Tetapi di kabupaten pulau itu sudah ramai dengan sukses kepemimpinan daerah. Beberapa minggu terakhir ini, kabupaten yang kerap masuk dalam daftar kabupaten dengan penduduk mengalami kemiskinan ekstrem, seperti sedang “menggelar” keramaian politik.
Keramaian politik itu ditandai dengan berbagai partai politik yang sudah membuka diri terhadap para calon bupati dan wakil bupati yang ingin mengikuti suksesi kepemimpinan lima tahunan itu. Partai politik-partai politik memberikan formulir pendaftaran calon bupati-wakil bupati kepada setiap orang yang berminat.
Keramaian politik semakin semarak dengan kemunculan orang-orang yang merasa diri mampu memimpin Kabupaten Lembata selama lima tahun yang akan datang.
Mereka tampil ke hadapan masyarakat melalui berbagai pertemuan dan e-flayer yang beredar di berbagai lini media sosial. Mereka melemparkan kepada rakyat Lembata, pengalaman dan kemampuan mereka sebagai calon pemimpin.

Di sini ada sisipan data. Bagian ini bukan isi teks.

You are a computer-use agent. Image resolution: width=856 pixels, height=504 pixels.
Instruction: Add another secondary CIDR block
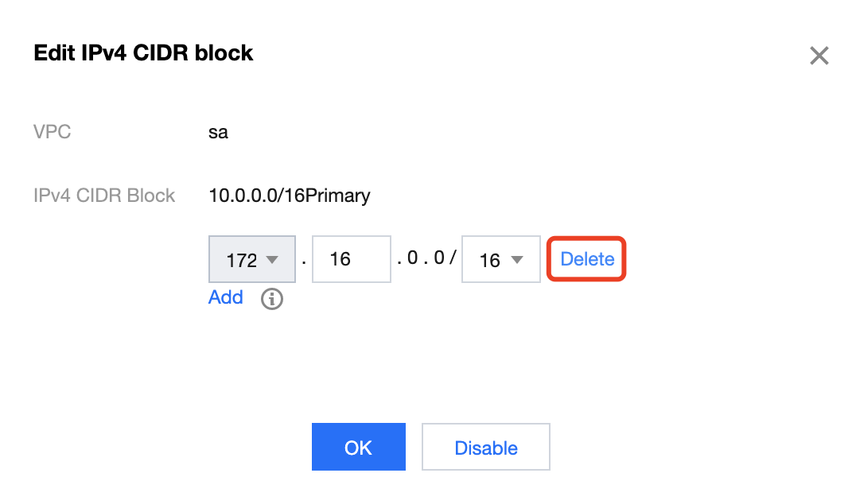(225, 297)
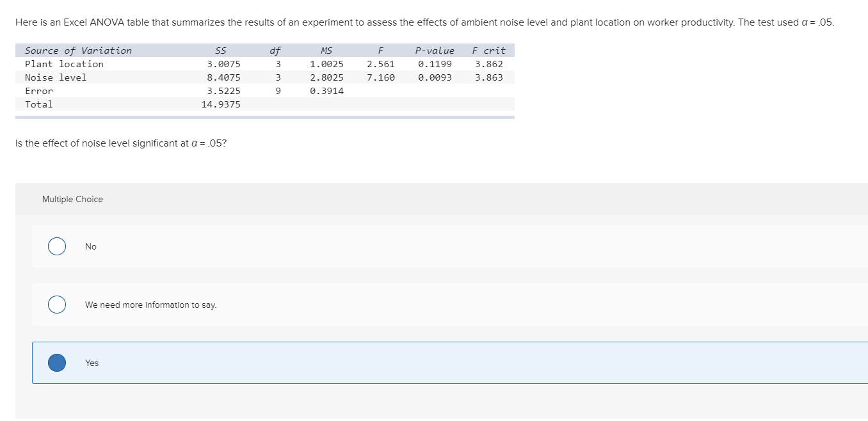Select the P-value 0.0093 cell
This screenshot has height=421, width=868.
435,77
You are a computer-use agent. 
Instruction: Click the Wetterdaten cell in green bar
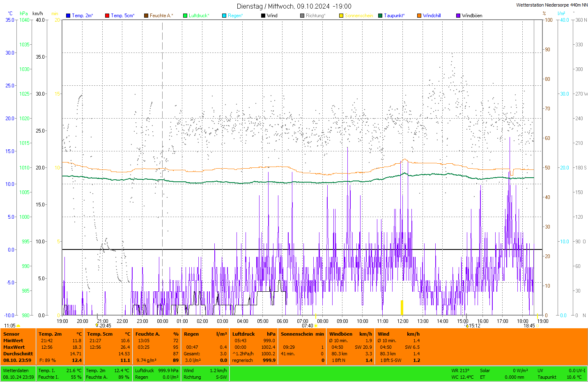pyautogui.click(x=16, y=371)
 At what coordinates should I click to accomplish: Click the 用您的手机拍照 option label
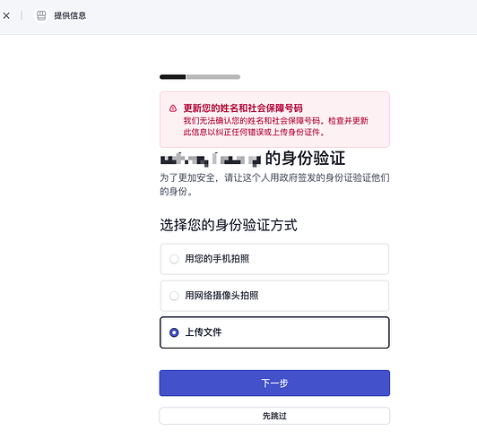217,259
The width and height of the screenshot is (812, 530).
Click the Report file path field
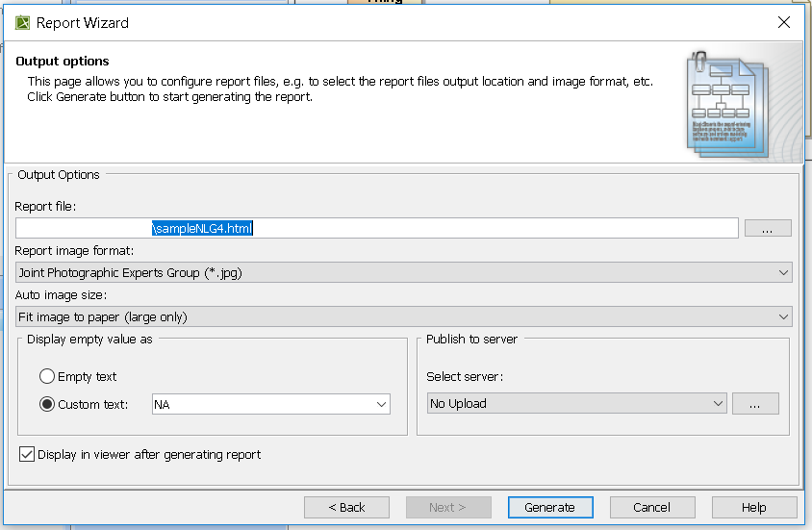pyautogui.click(x=376, y=228)
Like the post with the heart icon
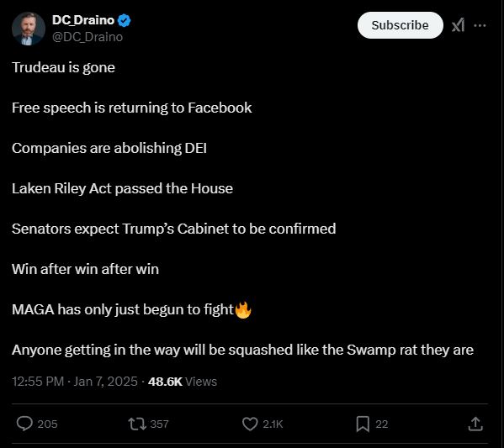The width and height of the screenshot is (504, 448). (x=250, y=424)
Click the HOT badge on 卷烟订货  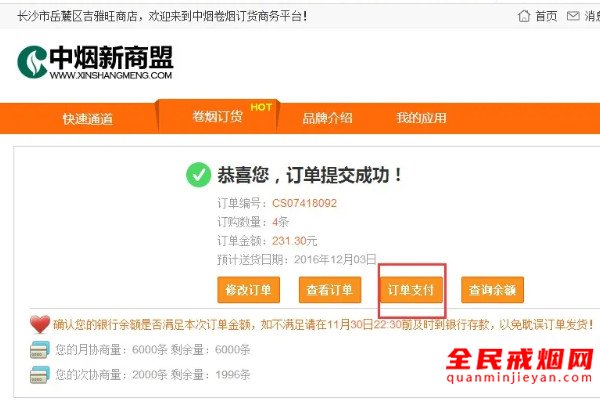point(261,107)
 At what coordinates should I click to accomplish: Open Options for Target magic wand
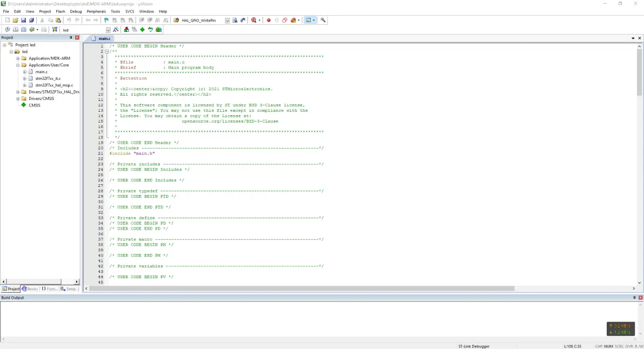click(x=116, y=30)
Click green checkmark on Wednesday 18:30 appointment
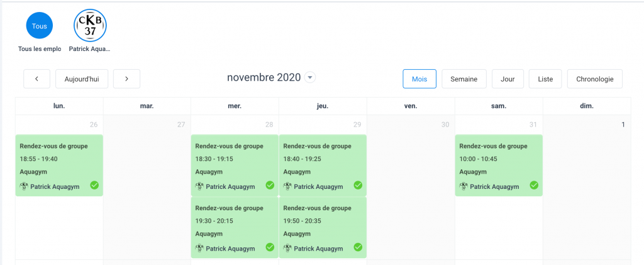The height and width of the screenshot is (265, 644). (270, 185)
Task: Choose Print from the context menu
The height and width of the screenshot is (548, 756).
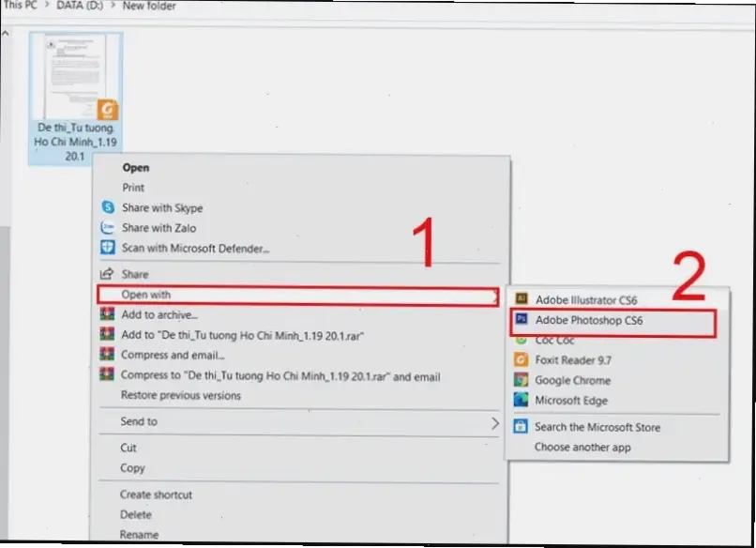Action: tap(133, 188)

Kemunculan yang terasa tiba-tiba seperti jamur pada musim hujan: jamur tumbuh sangat banyak tetapi tumbuh hanya sejenak, kemudian layu dan mati. Tetapi jamur sebagai analogi ini masih cukup baik karena pada musim kemarau jamur tetap hidup dan akan tumbuh bila hujan turun.
Tetapi berbeda dengan para calon, tak terdengar suaranya selama ini dan tiba-tiba muncul mencalonkan diri. Tak terdengar sumbang-saran pikiran untuk membangun Lembata. Calon seperti itu sulit untuk dianalogikan dengan apapun.
Meski demikian, kemunculan calon yang tiba-tiba tetap merupakan hal yang baik. Dengan kemunculan mereka, rakyat Lembata dapat mencermati beberapa beban psikologis yang beroperasi dalam dan selama pilkada agar dapat memilih pemimpin dengan sikap waras dan cerdas.
Tanpa mencermati beban psikologis dalam pilkada, rakyat justru akan memilih pemimpin Lembata yang boleh jadi mempunyai kapasitas kepemimpinan yang rendah. Kapasitas pemimpin seperti ini tidak akan mampu membawa keluar Lembata dari daftar kabupaten dengan penduduknya yang mengalami kemiskinan ekstrem.
Dua Beban
Sekurang-kurangnya ada dua beban psikologis pada Pilkada Lembata 2024. Kedua beban ini perlu dicermati supaya tetap cerdas dalam memilih pemimpin.
Jika tidak cerdas dalam memilih pemimpin maka politik yang berlangsung adalah politik yang tidak berkeutamaan. Politik seperti ini tidak akan memenuhi harapan rakyat yang ingin hidup sejahtera, sehat jiwa-raga, dan berpendidikan.
Pertama, beban psiko-kultural. corak politik di Lembata, terutama politik pemilihan bupati-wakil bupati, adalah sentimen daerah asal. Bukan saja dalam konteks memilih bupati-wakil bupati, dalam pemilihan anggota DPRD pun bersentimen daerah asal.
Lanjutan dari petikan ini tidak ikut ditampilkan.